Although there are many recipes for challah, this is one of my favorites.  First, it is very easy and surprisingly quick as the bread only needs one rise.  This semi-sweet, eggy version is best right out of the oven. By the next day, or even later the same day, it is very dense. However, it is fantastic for grilled cheese, french toast or for almond butter sandwiches.  I suspect that you could also freeze the dough once it has risen and bake it on a future occasion. The bakery that created it is long closed, so if you want to try it-you will need to make it yourself!

When I make this with my son, I help him create mini-challahs (using 12 inch "snakes") .

Adapted from Tuler’s Bakery Challah (Egg Bread) and published in the Boston Globe

 Makes 4 loaves of  Challah

 2 level tablespoons yeast

¾ cup sugar (I often use less)

2 cups lukewarm water

5 eggs, lightly beaten

1/3 cup vegetable oil

10 cups flour plus some for rolling the dough

1 ½ tablespoons salt (preferably kosher or coarse)

 Optional Glaze: 1 egg, beaten with 1 tablespoon water.

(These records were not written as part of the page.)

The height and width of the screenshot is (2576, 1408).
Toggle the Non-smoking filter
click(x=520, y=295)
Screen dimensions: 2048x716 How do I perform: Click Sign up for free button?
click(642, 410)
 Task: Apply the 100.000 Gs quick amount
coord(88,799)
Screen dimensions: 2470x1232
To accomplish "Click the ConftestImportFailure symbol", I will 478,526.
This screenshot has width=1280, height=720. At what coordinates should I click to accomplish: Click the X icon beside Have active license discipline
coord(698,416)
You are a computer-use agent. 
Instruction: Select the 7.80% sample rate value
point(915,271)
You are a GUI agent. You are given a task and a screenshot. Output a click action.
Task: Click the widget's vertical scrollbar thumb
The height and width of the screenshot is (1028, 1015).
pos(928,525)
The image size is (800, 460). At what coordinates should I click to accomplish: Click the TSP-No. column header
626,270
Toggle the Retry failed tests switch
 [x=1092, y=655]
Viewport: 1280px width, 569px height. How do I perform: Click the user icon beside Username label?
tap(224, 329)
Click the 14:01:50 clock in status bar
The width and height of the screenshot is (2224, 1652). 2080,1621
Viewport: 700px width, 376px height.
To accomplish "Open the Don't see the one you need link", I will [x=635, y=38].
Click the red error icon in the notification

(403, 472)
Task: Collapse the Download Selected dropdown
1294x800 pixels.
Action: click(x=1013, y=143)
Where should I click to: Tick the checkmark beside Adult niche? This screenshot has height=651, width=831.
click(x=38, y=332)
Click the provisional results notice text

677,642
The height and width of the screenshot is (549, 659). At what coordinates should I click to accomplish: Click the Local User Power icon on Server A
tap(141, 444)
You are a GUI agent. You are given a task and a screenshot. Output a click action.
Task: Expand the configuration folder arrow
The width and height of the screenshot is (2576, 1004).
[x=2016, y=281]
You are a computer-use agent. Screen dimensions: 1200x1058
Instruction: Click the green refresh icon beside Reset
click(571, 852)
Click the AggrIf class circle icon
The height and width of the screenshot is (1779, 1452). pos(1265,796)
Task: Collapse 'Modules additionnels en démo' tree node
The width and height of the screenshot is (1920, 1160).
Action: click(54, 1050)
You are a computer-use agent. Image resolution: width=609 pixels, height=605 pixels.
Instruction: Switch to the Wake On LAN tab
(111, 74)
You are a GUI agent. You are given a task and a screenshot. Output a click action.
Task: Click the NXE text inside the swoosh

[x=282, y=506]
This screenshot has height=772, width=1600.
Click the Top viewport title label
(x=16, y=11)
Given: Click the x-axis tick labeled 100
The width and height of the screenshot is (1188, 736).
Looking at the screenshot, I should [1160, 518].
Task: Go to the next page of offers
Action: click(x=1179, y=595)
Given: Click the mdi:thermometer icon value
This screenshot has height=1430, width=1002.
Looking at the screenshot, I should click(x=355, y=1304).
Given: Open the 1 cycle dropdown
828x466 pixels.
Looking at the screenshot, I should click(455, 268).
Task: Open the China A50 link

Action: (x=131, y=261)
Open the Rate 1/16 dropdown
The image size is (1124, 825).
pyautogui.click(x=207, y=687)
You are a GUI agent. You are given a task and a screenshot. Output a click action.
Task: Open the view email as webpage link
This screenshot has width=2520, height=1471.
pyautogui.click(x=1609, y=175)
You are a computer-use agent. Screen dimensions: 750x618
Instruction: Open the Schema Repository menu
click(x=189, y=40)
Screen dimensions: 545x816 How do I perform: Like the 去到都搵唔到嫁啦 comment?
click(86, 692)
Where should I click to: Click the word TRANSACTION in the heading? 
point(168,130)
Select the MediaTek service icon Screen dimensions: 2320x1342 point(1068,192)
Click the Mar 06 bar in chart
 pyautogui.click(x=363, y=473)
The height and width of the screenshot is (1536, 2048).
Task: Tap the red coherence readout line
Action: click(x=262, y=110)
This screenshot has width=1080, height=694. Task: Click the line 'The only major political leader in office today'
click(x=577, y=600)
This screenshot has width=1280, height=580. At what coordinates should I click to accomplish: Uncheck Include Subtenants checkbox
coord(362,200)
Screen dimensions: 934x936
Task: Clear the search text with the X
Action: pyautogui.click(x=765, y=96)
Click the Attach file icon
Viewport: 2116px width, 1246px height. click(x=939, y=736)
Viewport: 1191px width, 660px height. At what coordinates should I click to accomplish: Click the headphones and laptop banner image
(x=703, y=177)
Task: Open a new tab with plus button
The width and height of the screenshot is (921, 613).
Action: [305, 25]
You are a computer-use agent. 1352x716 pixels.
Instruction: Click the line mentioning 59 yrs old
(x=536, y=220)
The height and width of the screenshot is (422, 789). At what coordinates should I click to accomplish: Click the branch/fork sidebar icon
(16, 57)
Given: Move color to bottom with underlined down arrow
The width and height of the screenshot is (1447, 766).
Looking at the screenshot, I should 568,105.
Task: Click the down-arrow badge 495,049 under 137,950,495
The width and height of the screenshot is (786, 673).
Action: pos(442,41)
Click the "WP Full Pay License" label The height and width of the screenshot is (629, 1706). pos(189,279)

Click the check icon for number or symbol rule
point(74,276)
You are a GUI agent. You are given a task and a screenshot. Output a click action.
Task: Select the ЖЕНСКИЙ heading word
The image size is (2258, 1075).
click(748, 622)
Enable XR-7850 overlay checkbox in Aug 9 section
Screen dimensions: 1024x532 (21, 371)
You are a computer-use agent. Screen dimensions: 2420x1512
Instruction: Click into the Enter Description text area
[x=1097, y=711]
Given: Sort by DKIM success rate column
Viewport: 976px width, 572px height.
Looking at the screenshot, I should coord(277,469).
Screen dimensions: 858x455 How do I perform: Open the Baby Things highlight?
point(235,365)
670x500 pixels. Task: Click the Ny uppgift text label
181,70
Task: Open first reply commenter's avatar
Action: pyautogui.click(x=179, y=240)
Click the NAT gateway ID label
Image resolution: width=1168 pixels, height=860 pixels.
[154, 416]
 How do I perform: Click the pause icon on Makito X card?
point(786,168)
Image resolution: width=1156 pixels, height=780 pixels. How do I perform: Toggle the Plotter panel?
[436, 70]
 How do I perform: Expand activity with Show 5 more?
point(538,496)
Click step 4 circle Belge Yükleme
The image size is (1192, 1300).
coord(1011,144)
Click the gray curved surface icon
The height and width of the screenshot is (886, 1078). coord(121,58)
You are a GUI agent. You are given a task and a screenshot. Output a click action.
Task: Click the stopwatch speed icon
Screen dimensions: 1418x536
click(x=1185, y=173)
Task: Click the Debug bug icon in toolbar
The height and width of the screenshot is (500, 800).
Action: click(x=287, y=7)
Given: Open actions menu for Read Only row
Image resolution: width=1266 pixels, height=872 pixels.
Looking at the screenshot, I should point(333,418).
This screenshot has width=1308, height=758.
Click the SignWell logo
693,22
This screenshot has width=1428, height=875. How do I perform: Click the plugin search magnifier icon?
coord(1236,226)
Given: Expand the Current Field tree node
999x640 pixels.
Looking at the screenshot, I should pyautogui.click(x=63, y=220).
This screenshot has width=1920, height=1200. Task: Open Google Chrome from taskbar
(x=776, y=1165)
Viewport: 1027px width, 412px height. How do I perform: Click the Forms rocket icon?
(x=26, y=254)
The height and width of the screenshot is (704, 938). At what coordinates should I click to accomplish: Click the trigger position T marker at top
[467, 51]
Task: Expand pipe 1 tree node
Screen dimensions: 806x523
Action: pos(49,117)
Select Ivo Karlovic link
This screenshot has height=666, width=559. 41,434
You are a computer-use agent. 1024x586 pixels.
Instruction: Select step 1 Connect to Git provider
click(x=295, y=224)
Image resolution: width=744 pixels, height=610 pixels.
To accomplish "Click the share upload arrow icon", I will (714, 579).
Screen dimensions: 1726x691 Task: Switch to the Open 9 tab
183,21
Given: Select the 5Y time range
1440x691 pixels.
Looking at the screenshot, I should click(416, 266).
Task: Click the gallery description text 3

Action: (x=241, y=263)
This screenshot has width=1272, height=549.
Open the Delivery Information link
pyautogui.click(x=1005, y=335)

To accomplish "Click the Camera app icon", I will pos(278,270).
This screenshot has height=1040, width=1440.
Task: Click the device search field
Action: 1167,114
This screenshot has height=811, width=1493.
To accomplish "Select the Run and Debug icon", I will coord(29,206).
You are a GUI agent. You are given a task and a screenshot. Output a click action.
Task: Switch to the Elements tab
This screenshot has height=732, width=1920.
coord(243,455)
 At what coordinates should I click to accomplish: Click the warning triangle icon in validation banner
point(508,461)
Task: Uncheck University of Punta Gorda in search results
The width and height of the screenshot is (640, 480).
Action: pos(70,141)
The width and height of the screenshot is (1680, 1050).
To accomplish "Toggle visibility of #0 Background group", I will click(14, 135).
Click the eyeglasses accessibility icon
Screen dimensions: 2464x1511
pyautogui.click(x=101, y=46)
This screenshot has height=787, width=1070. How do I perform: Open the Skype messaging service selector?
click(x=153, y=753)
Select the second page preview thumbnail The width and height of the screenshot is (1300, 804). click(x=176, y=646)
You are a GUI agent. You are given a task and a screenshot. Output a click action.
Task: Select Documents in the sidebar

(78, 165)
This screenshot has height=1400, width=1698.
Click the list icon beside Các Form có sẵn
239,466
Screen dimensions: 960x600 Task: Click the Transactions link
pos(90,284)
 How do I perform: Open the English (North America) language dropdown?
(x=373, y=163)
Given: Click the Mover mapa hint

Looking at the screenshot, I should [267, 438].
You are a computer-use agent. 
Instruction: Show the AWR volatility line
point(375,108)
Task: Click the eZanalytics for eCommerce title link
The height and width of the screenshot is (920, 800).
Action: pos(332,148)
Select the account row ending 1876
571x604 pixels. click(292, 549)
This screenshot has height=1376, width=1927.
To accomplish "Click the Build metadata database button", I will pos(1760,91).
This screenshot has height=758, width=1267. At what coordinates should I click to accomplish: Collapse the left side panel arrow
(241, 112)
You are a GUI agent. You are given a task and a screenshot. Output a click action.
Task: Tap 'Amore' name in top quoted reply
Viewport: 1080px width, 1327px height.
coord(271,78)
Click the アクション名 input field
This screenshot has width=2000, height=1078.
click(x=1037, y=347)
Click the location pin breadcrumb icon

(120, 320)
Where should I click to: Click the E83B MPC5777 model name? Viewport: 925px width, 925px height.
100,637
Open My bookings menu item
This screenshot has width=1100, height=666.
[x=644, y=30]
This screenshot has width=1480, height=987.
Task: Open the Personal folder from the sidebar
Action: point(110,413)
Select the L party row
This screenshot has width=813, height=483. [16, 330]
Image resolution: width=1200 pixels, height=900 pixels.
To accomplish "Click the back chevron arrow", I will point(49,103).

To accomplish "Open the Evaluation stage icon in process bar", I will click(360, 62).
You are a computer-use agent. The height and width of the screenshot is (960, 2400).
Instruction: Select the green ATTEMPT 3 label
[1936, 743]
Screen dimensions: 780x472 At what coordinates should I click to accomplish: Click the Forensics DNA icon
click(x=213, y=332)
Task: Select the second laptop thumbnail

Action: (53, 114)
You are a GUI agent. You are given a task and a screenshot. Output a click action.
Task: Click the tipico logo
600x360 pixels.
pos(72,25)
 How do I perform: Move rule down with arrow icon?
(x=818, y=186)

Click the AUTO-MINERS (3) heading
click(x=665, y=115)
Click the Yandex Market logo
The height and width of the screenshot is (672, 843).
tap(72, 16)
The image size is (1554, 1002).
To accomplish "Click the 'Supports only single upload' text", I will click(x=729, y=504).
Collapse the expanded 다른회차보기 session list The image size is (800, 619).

In the bowl of an electric mixer, stir together the yeast, 2 tablespoons of the sugar and 1 cup of the water. Let stand for 10 minutes or until beginning to foam.

Stir in the remaining sugar, water, the 5 eggs, and the oil.  Add 7 cups of the flour and the salt and stir well. Change to the dough hook, add 2 more cups of flour and continue to knead for 5 to 10 minutes, adding the remaining cup of flour as the dough becomes sticky.

Turn the dough out onto a well flowered board and continue to knead for 1 to 2 minutes. This is a sticky dough. You don’t want to add too much flour or it will become dry. Divide the dough into 4 pieces. 

Using your hands and a lightly floured board and working one piece at a time, roll the dough into a rope about 18 inches long, making sure one end is fatter than the other. Beginning with the fat end, wind the dough into a coil, tucking the thinner end under when the dough is in a tight spiral shape.  Pinch the end into the dough. Repeat the process with the remaining ropes.

Sprinkle 2 large baking sheets with cornmeal and place the 4 loaves on the sheets. Cover with a towel and set in a draft-free place until double in bulk, around 1 ½ hours.

Preheat the oven to 350 degrees. In a small bowl, lightly beat the egg and 1 tablespoon water with a fork. Lightly brush the bread with egg glaze and bake in the preheated oven for 35 to 45 minutes, switching the sheets midway through baking, or until the bread is deep golden and hollow to the touch when tapped in the center.

Remove the bread from the oven and set them to cool on a rack until they cool to room temperature. If you are going to use the breads the same day, wrap them well in plastic wrap and foil and freeze until ready to use.